• [Items from a dataset]
◇ ◇ ◇
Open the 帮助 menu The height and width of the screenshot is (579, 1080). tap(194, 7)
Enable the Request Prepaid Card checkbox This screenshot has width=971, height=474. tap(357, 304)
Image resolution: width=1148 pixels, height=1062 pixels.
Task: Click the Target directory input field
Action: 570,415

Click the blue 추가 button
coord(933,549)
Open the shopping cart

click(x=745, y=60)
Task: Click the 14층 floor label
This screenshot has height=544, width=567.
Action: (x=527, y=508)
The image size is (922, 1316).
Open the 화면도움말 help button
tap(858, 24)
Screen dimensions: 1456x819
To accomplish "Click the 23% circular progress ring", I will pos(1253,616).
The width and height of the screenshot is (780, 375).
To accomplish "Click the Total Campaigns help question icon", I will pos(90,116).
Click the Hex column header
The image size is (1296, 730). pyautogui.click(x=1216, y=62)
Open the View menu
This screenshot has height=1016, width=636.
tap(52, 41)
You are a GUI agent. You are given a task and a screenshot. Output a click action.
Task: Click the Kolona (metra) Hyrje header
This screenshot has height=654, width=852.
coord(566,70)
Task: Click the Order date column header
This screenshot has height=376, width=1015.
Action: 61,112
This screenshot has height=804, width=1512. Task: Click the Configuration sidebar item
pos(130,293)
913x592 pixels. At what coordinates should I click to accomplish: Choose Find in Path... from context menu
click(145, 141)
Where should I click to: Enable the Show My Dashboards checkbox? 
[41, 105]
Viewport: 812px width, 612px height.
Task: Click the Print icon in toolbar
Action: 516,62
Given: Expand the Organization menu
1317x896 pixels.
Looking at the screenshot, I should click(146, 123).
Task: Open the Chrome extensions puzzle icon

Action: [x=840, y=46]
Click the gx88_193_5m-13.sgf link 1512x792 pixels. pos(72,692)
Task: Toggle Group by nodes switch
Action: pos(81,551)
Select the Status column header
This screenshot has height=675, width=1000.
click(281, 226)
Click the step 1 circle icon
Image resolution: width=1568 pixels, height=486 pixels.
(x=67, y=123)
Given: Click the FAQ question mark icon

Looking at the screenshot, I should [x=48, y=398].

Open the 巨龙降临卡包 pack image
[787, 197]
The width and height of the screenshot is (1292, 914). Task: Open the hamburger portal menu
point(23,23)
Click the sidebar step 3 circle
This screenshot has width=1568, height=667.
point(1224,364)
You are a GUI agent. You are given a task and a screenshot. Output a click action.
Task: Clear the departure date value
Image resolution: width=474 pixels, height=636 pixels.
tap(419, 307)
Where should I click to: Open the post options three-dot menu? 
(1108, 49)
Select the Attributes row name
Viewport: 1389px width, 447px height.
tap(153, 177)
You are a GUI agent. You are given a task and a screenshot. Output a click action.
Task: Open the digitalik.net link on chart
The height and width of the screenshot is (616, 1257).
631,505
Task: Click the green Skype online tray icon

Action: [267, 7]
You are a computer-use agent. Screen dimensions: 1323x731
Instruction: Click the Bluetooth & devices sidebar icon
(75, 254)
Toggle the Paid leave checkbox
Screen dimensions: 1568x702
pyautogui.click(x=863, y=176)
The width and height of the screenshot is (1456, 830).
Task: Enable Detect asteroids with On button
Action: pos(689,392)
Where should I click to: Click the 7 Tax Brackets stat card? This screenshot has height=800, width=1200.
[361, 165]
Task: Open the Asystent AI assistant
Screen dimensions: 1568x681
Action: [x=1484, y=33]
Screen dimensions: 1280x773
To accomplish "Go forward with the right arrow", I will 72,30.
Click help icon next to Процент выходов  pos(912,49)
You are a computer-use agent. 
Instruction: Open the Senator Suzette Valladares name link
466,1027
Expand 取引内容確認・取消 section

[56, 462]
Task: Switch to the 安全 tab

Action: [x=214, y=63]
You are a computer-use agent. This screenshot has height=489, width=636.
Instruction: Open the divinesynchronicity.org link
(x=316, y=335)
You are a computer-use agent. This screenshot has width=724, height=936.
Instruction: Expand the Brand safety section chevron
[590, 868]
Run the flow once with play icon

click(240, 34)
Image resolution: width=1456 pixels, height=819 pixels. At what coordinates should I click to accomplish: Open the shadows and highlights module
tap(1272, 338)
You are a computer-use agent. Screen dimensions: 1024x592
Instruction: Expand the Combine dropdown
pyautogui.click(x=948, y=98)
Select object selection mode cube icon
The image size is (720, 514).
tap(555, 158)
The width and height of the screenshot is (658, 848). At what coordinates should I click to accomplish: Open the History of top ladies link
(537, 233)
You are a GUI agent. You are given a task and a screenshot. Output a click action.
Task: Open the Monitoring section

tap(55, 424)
◇ ◇ ◇
• [Exercise directions] Word for word, transcribe all of the records.

• [Response below]
Open the 帮助 menu The height and width of the screenshot is (579, 1080). tap(194, 7)
Enable the Request Prepaid Card checkbox This screenshot has width=971, height=474. tap(357, 304)
Image resolution: width=1148 pixels, height=1062 pixels.
Task: Click the Target directory input field
Action: 570,415

Click the blue 추가 button
coord(933,549)
Open the shopping cart

click(x=745, y=60)
Task: Click the 14층 floor label
This screenshot has height=544, width=567.
Action: (x=527, y=508)
The image size is (922, 1316).
Open the 화면도움말 help button
tap(858, 24)
Screen dimensions: 1456x819
To accomplish "Click the 23% circular progress ring", I will pos(1253,616).
The width and height of the screenshot is (780, 375).
To accomplish "Click the Total Campaigns help question icon", I will pos(90,116).
Click the Hex column header
The image size is (1296, 730). pyautogui.click(x=1216, y=62)
Open the View menu
This screenshot has height=1016, width=636.
tap(52, 41)
You are a GUI agent. You are given a task and a screenshot. Output a click action.
Task: Click the Kolona (metra) Hyrje header
This screenshot has height=654, width=852.
coord(566,70)
Task: Click the Order date column header
This screenshot has height=376, width=1015.
Action: 61,112
This screenshot has height=804, width=1512. Task: Click the Configuration sidebar item
pos(130,293)
913x592 pixels. At what coordinates should I click to accomplish: Choose Find in Path... from context menu
click(145, 141)
Where should I click to: Enable the Show My Dashboards checkbox? 
[41, 105]
Viewport: 812px width, 612px height.
Task: Click the Print icon in toolbar
Action: 516,62
Given: Expand the Organization menu
1317x896 pixels.
Looking at the screenshot, I should click(146, 123).
Task: Open the Chrome extensions puzzle icon

Action: [x=840, y=46]
Click the gx88_193_5m-13.sgf link 1512x792 pixels. pos(72,692)
Task: Toggle Group by nodes switch
Action: pos(81,551)
Select the Status column header
This screenshot has height=675, width=1000.
click(281, 226)
Click the step 1 circle icon
Image resolution: width=1568 pixels, height=486 pixels.
(x=67, y=123)
Given: Click the FAQ question mark icon

Looking at the screenshot, I should [x=48, y=398].

Open the 巨龙降临卡包 pack image
[787, 197]
The width and height of the screenshot is (1292, 914). Task: Open the hamburger portal menu
point(23,23)
Click the sidebar step 3 circle
This screenshot has width=1568, height=667.
point(1224,364)
You are a GUI agent. You are given a task and a screenshot. Output a click action.
Task: Clear the departure date value
Image resolution: width=474 pixels, height=636 pixels.
tap(419, 307)
Where should I click to: Open the post options three-dot menu? 
(1108, 49)
Select the Attributes row name
Viewport: 1389px width, 447px height.
tap(153, 177)
You are a GUI agent. You are given a task and a screenshot. Output a click action.
Task: Open the digitalik.net link on chart
The height and width of the screenshot is (616, 1257).
631,505
Task: Click the green Skype online tray icon

Action: [267, 7]
You are a computer-use agent. Screen dimensions: 1323x731
Instruction: Click the Bluetooth & devices sidebar icon
(75, 254)
Toggle the Paid leave checkbox
Screen dimensions: 1568x702
pyautogui.click(x=863, y=176)
The width and height of the screenshot is (1456, 830).
Task: Enable Detect asteroids with On button
Action: pos(689,392)
Where should I click to: Click the 7 Tax Brackets stat card? This screenshot has height=800, width=1200.
[361, 165]
Task: Open the Asystent AI assistant
Screen dimensions: 1568x681
Action: [x=1484, y=33]
Screen dimensions: 1280x773
To accomplish "Go forward with the right arrow", I will 72,30.
Click help icon next to Процент выходов  pos(912,49)
You are a computer-use agent. 
Instruction: Open the Senator Suzette Valladares name link
466,1027
Expand 取引内容確認・取消 section

[56, 462]
Task: Switch to the 安全 tab

Action: [x=214, y=63]
You are a computer-use agent. This screenshot has height=489, width=636.
Instruction: Open the divinesynchronicity.org link
(x=316, y=335)
You are a computer-use agent. This screenshot has width=724, height=936.
Instruction: Expand the Brand safety section chevron
[590, 868]
Run the flow once with play icon

click(240, 34)
Image resolution: width=1456 pixels, height=819 pixels. At what coordinates should I click to accomplish: Open the shadows and highlights module
tap(1272, 338)
You are a computer-use agent. Screen dimensions: 1024x592
Instruction: Expand the Combine dropdown
pyautogui.click(x=948, y=98)
Select object selection mode cube icon
The image size is (720, 514).
tap(555, 158)
The width and height of the screenshot is (658, 848). At what coordinates should I click to accomplish: Open the History of top ladies link
(537, 233)
You are a GUI agent. You are given a task and a screenshot. Output a click action.
Task: Open the Monitoring section

tap(55, 424)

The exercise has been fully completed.